What's so special about Bitcoin?
The capping of the amount of bitcoins to 21 million creates a positive-sum game.
The reason is that Bitcoin creates incentives for people to behave in a specific and positive way when they interact with others.
Many people will think of these incentives as quite unfamiliar or even strange.
But it's quite easy to understand.
So let me explain:
Because new bitcoins cannot be created out of nothingness, but is capped at 21 million, the value of each bitboin goes up when the world's wealth increases.
The reason is, that it's the same number of bitcoins that chases a growing number of goods and services.
Then the price of each of those goods and services must fall, when measured in bitcoin.
And this is the same as each unit of bitcoin becoming more valuable.
When people become owners of bitcoin, it will soon dawn upon them what the implication is .
They will realize that the easiest way to become wealthy is to let everybody else create wealth.
They will also soon realize that the easiest way to let everybody else create wealth is to respect their property rights and freedom to trade with others.
Furthermore, they will begin to favor lower taxes and smaller governments.
And people will realize that promoting freedom is less costly than working hard, investing and making risky decisions when planning for the future.
The consequence of a higher degree of economic freedom is that society's total wealth production goes up.
In this way Bitcoin also implies that the wealth is being distributed among the many instead of being concentrated in the hands of the few.
This means that Bitcoin is a positive-sum game.

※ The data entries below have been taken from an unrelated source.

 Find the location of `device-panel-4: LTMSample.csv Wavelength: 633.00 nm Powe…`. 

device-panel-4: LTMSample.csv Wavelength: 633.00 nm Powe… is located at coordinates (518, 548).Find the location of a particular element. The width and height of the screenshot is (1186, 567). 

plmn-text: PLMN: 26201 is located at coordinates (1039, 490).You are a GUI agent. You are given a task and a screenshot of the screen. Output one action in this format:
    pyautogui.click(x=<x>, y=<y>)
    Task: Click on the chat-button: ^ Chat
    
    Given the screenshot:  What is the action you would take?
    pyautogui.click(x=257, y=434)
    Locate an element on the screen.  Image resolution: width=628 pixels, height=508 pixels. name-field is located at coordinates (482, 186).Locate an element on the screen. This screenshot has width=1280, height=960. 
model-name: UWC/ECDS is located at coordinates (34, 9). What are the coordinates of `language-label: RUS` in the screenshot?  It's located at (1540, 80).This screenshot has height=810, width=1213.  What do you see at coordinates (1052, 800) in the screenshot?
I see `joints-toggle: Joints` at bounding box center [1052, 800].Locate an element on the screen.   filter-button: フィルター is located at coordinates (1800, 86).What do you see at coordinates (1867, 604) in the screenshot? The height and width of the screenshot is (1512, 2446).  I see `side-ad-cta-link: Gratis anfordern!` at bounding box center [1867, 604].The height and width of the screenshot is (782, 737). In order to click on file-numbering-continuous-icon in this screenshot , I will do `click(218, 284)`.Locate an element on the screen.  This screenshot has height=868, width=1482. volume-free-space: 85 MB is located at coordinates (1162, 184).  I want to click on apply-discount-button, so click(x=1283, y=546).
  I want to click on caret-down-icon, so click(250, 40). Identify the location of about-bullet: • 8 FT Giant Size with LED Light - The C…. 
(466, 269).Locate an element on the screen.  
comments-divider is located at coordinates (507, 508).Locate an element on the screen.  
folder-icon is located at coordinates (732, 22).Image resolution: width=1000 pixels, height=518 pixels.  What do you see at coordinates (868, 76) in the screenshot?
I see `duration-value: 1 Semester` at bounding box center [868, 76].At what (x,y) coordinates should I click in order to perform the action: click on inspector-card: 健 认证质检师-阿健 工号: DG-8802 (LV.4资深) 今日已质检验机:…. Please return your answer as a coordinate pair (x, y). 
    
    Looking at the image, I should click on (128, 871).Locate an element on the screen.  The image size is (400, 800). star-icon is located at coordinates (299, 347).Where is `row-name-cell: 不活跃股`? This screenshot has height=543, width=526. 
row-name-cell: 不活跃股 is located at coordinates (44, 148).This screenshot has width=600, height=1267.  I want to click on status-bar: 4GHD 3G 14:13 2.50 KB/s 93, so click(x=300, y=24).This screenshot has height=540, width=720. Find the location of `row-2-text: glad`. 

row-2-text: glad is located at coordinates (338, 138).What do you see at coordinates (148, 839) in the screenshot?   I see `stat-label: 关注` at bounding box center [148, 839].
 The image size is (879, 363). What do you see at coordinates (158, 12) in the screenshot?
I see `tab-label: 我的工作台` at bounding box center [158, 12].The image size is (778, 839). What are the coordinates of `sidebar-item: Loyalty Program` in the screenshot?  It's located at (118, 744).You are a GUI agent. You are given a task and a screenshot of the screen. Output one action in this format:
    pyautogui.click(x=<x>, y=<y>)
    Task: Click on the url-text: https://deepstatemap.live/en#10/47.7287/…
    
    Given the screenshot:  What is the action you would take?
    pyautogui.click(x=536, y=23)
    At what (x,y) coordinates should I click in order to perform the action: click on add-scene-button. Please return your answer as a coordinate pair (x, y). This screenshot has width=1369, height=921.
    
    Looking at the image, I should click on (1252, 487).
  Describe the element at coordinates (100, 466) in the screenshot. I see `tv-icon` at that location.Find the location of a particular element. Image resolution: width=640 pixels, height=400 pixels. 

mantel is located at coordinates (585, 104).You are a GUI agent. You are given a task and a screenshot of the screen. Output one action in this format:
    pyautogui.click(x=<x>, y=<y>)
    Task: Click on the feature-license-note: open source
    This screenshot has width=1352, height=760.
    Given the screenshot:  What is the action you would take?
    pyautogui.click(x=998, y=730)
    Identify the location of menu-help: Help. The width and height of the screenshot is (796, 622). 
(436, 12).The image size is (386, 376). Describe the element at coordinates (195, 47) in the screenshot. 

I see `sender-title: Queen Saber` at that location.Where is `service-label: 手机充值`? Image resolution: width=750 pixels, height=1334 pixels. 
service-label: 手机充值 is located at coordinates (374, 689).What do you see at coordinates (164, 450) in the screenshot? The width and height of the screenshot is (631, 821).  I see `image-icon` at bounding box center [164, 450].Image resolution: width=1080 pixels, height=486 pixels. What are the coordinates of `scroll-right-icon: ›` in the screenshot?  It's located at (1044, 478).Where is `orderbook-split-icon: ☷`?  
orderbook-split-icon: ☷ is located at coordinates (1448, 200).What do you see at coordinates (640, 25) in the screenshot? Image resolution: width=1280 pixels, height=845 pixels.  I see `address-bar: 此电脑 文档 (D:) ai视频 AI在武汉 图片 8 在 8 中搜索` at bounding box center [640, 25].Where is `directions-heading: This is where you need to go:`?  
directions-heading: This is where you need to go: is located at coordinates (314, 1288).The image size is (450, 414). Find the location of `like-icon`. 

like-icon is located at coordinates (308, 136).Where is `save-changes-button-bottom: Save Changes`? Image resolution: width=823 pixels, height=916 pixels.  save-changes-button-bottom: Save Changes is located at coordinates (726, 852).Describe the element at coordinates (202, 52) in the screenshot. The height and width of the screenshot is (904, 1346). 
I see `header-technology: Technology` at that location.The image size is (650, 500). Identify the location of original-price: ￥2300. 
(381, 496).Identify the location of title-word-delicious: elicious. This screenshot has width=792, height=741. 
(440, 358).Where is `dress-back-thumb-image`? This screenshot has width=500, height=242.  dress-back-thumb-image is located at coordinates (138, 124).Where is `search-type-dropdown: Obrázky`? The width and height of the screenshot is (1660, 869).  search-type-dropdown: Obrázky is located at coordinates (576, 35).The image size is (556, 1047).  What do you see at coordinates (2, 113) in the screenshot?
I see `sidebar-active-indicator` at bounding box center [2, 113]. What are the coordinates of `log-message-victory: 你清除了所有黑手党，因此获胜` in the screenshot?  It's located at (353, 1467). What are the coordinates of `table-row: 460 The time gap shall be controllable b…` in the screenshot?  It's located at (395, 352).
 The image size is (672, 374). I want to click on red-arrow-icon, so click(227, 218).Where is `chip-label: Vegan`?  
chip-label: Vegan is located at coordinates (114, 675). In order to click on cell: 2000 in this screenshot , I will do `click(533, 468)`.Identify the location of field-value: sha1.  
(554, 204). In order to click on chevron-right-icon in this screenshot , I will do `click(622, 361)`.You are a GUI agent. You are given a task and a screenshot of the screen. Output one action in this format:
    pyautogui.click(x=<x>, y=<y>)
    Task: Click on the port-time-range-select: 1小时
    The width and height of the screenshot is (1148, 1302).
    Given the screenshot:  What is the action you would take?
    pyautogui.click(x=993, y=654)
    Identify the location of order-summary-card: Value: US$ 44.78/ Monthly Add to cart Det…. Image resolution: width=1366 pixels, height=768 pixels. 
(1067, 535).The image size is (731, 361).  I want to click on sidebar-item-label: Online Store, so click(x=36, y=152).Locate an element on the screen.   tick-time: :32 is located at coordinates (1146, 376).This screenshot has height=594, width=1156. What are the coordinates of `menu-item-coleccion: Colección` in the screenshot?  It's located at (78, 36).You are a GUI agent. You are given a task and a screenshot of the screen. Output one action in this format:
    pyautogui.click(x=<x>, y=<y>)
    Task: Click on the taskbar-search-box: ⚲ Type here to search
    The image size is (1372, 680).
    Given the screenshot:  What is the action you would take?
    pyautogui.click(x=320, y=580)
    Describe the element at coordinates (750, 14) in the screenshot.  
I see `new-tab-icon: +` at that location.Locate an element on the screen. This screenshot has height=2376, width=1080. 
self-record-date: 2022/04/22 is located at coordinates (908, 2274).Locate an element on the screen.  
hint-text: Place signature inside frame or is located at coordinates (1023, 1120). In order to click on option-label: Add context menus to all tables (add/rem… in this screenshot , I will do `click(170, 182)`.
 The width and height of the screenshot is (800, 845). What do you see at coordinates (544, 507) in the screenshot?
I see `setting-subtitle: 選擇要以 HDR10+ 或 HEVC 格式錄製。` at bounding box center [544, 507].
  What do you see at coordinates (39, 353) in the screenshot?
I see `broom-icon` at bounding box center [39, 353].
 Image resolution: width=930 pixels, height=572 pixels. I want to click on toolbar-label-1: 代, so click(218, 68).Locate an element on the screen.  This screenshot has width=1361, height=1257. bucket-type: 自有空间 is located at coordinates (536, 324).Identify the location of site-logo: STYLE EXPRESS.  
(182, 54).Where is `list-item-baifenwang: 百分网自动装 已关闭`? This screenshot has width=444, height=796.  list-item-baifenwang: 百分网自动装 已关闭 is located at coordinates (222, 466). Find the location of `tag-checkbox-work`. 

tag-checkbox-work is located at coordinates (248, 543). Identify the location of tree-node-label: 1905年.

It's not necessary to let some lose their wealth in order to let others increase their wealth.
Everybody benefits.
Those who become owners of bitcoin will quickly understand these incentives.
And the incentives will be the same for everybody, whether we talk about individuals, companies or governments.
This means that even big corporations and the political elite over time will understand the incentives.
The latter group will understand that the cost of using coercion and central planning outweighs the cost of letting people be free to create wealth.
Nobody escapes the incentives that Bitcoin creates.
Bitcoin's incentive structure is the opposite of the one that national currencies create.
The reason is that the national currencies are based on a system with constant creation of new money.
And the new money is created out of nothingness.
This creates a negative-sum game, where someone has to lose their wealth in order to let others increase their wealth.
In the game created by national currencies the dominant strategy is to accumulate as high a share of the newly created money as possible, while at the same time promoting a relatively rapid inflation of the money supply.
The faster the money creation is, the more wealth the newly created money extracts from the work and savings of others.
A typical expansion rate is 7% per year.
Such a rate is probably at the top end of what's possible without causing revolts and political turmoil.
The wealth ends up with those who accumulate the newly created money.
It works exactly in the same way as counterfeiting does.
When people aren't allowed to keep the fruits of their labor due to the system's wealth extraction, they won't be willing to do so much work.
This means that the total wealth production goes down.
The incentive structure created by national currencies, where someone grows their wealth faster, the faster the creation of new money is, also implies that the wealth rapidly becomes concentrated in the hands of fewer and fewer people.
In conclusion:
Bitcoin creates a positive-sum game, in which wealth increases and becomes widely distributed.
This is the opposite of the negative-sum game of national currencies, in which wealth decreases and becomes concentrated in the hands of few people.